ANN DEMEULEMEESTER AUTUMN/WINTER 2015-16 READY-TO-WEAR PARIS FASHION WEEK
When Ann Demeulemeester left fashion’s fray for good two years ago, she declared: “It is the first time I feel like I don’t have a rope around my neck.” Today it was again Sébastien Meunier’s head in the noose. Following a vexingly drawn-out delay—by the end of which the room had fallen so numbly silent that you could hear squabs mewling above the rafters—he touched on the tropes of the founder with fair efficiency.
Acting as centerpiece for many of his looks were broad, black, and be-zipped obi belts that came in various grades of jaunty tilt and unzipperedness. As much decorative frontispieces as pant stabilizers, they narrowed at the back. Around these—and some skinny equivalents—were cinched the moody fabric flesh of Meunier’s Demeulemeester tribute. Soft-shouldered jackets and coats most often in black, or narrowing black-and-white stripes, were as rich with extraneous fold and flap on the body as they were with swell and billow at the arm. A bronze silk topcoat was straitjacketed with strapping and buttons. South of the obi belts, full trousers moved with soft, unreadable smokiness or were fitted, leather and ruching in sympathy with the melodramatic, long-armed black leather gloves—sometimes of mismatched length—worn with every look.

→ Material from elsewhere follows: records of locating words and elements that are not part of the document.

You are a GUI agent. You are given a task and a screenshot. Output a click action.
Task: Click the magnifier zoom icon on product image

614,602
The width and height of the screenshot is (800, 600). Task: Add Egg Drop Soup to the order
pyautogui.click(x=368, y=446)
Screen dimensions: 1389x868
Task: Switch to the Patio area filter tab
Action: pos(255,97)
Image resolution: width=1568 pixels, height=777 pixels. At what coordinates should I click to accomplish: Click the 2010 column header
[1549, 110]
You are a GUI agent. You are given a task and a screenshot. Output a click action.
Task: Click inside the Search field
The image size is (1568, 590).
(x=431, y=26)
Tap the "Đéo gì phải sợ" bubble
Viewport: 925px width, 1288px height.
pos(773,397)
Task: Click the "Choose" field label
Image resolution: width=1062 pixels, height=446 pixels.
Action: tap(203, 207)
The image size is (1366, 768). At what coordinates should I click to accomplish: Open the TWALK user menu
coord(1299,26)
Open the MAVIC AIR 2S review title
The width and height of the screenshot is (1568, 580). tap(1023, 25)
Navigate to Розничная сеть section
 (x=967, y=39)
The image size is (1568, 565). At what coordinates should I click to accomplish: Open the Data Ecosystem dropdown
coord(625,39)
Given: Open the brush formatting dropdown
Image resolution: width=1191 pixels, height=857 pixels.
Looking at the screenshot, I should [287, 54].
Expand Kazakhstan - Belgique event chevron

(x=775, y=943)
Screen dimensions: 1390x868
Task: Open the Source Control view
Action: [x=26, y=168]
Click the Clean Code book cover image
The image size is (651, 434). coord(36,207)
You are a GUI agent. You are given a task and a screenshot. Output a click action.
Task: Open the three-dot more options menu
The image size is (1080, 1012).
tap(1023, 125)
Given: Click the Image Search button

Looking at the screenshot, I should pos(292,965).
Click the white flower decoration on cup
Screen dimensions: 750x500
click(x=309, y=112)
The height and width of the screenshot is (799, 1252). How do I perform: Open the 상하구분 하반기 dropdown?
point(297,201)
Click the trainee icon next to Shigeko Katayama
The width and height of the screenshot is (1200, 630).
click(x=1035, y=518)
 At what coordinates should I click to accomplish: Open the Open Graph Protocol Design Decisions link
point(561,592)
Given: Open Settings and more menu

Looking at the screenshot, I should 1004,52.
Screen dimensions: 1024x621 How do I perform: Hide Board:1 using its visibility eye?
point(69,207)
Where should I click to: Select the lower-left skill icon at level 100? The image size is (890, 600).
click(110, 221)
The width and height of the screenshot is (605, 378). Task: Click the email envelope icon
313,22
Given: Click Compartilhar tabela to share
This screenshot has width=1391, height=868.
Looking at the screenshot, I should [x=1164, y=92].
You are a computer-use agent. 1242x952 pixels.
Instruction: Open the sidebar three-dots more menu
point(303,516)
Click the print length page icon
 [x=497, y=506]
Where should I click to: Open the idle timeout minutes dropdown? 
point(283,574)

Meunier is not Demeulemeester, yet to fulfill his brief must be Demeulemeester-ish. It is an unenviable position. But you could absolutely argue that this cover version is too dutiful an homage and bears insufficient imprint of his own authorship. The founder’s rejected rope fits Meunier snugly enough. Yet the flatness of the atmosphere today—and the emptiness of the benches—suggests that, shorn of its star turn, the appeal of this same old song is waning.